* [The problem] Keeping every word and mark, copy all of the data.

Saved entries:

—————

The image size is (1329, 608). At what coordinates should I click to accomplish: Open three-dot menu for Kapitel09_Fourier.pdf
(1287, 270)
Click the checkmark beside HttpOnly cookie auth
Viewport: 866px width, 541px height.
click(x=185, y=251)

—————

* [Answer to this task]
The image size is (1329, 608). At what coordinates should I click to accomplish: Open three-dot menu for Kapitel09_Fourier.pdf
(1287, 270)
Click the checkmark beside HttpOnly cookie auth
Viewport: 866px width, 541px height.
click(x=185, y=251)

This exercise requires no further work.